--- DATA SUPPLIED ---
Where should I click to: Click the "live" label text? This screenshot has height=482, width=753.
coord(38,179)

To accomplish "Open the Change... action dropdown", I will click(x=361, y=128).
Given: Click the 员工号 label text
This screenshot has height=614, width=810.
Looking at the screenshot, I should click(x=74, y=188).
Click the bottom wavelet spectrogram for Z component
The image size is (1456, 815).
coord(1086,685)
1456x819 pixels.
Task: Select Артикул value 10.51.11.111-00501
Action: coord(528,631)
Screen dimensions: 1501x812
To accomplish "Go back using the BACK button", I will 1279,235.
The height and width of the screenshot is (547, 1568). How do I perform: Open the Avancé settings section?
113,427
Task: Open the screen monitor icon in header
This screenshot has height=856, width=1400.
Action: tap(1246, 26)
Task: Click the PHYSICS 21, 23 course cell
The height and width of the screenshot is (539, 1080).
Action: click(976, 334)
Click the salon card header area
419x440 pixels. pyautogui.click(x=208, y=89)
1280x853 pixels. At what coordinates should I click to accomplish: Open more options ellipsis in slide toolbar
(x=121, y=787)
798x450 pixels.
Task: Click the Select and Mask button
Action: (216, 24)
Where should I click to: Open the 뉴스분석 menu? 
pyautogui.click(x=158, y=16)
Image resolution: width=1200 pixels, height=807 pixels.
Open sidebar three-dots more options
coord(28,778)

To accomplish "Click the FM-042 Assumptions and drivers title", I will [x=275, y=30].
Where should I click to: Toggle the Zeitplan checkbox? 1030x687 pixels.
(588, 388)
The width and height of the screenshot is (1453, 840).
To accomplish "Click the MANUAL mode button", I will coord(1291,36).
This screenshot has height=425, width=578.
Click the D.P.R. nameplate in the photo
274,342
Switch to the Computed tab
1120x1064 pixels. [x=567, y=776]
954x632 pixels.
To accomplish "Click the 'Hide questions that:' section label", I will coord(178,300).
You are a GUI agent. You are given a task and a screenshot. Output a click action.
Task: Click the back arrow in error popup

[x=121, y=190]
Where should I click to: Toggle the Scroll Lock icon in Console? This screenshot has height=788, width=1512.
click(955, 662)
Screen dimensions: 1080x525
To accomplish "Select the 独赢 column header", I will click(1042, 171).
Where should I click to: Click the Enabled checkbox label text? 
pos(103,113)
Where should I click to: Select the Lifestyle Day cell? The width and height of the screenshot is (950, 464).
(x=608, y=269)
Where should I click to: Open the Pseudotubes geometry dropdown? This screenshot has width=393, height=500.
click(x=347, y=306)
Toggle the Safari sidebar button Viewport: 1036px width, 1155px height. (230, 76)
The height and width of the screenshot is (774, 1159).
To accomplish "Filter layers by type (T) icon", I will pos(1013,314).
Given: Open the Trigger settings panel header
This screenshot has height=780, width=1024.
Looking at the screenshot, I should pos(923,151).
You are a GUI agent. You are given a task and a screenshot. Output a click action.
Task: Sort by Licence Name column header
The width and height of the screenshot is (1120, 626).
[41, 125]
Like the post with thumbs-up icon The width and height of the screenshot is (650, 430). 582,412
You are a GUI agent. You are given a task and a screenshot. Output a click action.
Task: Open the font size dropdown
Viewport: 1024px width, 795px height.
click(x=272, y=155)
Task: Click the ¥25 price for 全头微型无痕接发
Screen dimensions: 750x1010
---
■ **WORK TO COMPLETE**
Write the records out again, character for character.

■ **SOLUTION FOR THIS EXERCISE**
Where should I click to: Click the "live" label text? This screenshot has height=482, width=753.
coord(38,179)

To accomplish "Open the Change... action dropdown", I will click(x=361, y=128).
Given: Click the 员工号 label text
This screenshot has height=614, width=810.
Looking at the screenshot, I should click(x=74, y=188).
Click the bottom wavelet spectrogram for Z component
The image size is (1456, 815).
coord(1086,685)
1456x819 pixels.
Task: Select Артикул value 10.51.11.111-00501
Action: coord(528,631)
Screen dimensions: 1501x812
To accomplish "Go back using the BACK button", I will 1279,235.
The height and width of the screenshot is (547, 1568). How do I perform: Open the Avancé settings section?
113,427
Task: Open the screen monitor icon in header
This screenshot has height=856, width=1400.
Action: tap(1246, 26)
Task: Click the PHYSICS 21, 23 course cell
The height and width of the screenshot is (539, 1080).
Action: click(976, 334)
Click the salon card header area
419x440 pixels. pyautogui.click(x=208, y=89)
1280x853 pixels. At what coordinates should I click to accomplish: Open more options ellipsis in slide toolbar
(x=121, y=787)
798x450 pixels.
Task: Click the Select and Mask button
Action: (216, 24)
Where should I click to: Open the 뉴스분석 menu? 
pyautogui.click(x=158, y=16)
Image resolution: width=1200 pixels, height=807 pixels.
Open sidebar three-dots more options
coord(28,778)

To accomplish "Click the FM-042 Assumptions and drivers title", I will [x=275, y=30].
Where should I click to: Toggle the Zeitplan checkbox? 1030x687 pixels.
(588, 388)
The width and height of the screenshot is (1453, 840).
To accomplish "Click the MANUAL mode button", I will coord(1291,36).
This screenshot has height=425, width=578.
Click the D.P.R. nameplate in the photo
274,342
Switch to the Computed tab
1120x1064 pixels. [x=567, y=776]
954x632 pixels.
To accomplish "Click the 'Hide questions that:' section label", I will coord(178,300).
You are a GUI agent. You are given a task and a screenshot. Output a click action.
Task: Click the back arrow in error popup

[x=121, y=190]
Where should I click to: Toggle the Scroll Lock icon in Console? This screenshot has height=788, width=1512.
click(955, 662)
Screen dimensions: 1080x525
To accomplish "Select the 独赢 column header", I will click(1042, 171).
Where should I click to: Click the Enabled checkbox label text? 
pos(103,113)
Where should I click to: Select the Lifestyle Day cell? The width and height of the screenshot is (950, 464).
(x=608, y=269)
Where should I click to: Open the Pseudotubes geometry dropdown? This screenshot has width=393, height=500.
click(x=347, y=306)
Toggle the Safari sidebar button Viewport: 1036px width, 1155px height. (230, 76)
The height and width of the screenshot is (774, 1159).
To accomplish "Filter layers by type (T) icon", I will pos(1013,314).
Given: Open the Trigger settings panel header
This screenshot has height=780, width=1024.
Looking at the screenshot, I should pos(923,151).
You are a GUI agent. You are given a task and a screenshot. Output a click action.
Task: Sort by Licence Name column header
The width and height of the screenshot is (1120, 626).
[41, 125]
Like the post with thumbs-up icon The width and height of the screenshot is (650, 430). 582,412
You are a GUI agent. You are given a task and a screenshot. Output a click action.
Task: Open the font size dropdown
Viewport: 1024px width, 795px height.
click(x=272, y=155)
Task: Click the ¥25 price for 全头微型无痕接发
Screen dimensions: 750x1010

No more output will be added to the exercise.